A fascinating factoid:
Nazi is obviously a short form of National socialist, or Nationalsozialist to be precise, just as Sozi is a short form of Sozialist. But the word has a much more interesting story than that.
Long before the rise of the NSDAP in the 1920s, people in at least southern Germany could be called Nazi if they were named Ignatz, or came from Austria or Bohemia (where they apparently had lots of Ignatzes); it was supposedly also used as a generic name for soldiers of Austria-Hungary, like the German Fritz or Russian Ivan. It had to be used with caution between friends, though, since it could also mean “idiot” or “clumsy oaf”. That’s how it found it’s way into politics; the fact that Adolf came from Austria (not Bohemia, though) could have made the pun even better. […]

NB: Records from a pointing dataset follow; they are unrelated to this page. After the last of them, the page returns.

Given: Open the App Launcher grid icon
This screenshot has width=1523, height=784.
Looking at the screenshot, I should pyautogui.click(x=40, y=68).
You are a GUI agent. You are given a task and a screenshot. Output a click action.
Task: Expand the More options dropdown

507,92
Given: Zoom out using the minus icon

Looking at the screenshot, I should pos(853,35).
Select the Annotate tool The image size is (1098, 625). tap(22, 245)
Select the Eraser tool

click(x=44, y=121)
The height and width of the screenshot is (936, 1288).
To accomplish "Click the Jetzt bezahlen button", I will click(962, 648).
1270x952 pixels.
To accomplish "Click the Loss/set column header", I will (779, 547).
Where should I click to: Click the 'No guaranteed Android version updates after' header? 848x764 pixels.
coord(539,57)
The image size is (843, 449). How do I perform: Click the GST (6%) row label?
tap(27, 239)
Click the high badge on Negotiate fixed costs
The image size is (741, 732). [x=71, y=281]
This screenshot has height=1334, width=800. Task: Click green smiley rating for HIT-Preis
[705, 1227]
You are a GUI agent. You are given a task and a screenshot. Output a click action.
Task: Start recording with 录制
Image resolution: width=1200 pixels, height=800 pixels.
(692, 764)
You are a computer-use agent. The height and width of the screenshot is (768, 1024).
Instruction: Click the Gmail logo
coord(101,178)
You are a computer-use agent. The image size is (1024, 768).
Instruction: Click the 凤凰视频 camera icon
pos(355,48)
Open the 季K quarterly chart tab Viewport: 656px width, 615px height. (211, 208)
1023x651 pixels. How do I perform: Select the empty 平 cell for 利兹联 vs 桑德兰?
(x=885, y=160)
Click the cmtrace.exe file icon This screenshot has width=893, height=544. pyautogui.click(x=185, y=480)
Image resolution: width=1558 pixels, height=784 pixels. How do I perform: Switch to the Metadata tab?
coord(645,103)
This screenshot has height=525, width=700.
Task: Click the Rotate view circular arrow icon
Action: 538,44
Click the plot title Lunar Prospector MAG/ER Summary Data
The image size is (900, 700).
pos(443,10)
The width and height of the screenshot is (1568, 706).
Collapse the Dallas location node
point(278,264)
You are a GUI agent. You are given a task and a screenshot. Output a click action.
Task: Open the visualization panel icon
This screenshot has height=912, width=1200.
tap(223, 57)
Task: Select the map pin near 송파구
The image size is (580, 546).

An example of pre-hitlerian use of Nazi in southern Germany can be found in a “Bayerische Komödie in 4 Akten”: Der Schusternazi, “the shoemaker nazi”, by Ludwig Thoma in 1905.
Via bayard at Wordorigins.org, where Oecolampadius points out that the OED agrees: “The term was originally used by opponents of the National Socialist German Workers’ Party and may have been influenced by Bavarian Nazi, a familiar form of the proper name Ignatius and used to refer to or characterize an awkward or clumsy person.” (Odd that they use the Latin form of the name.)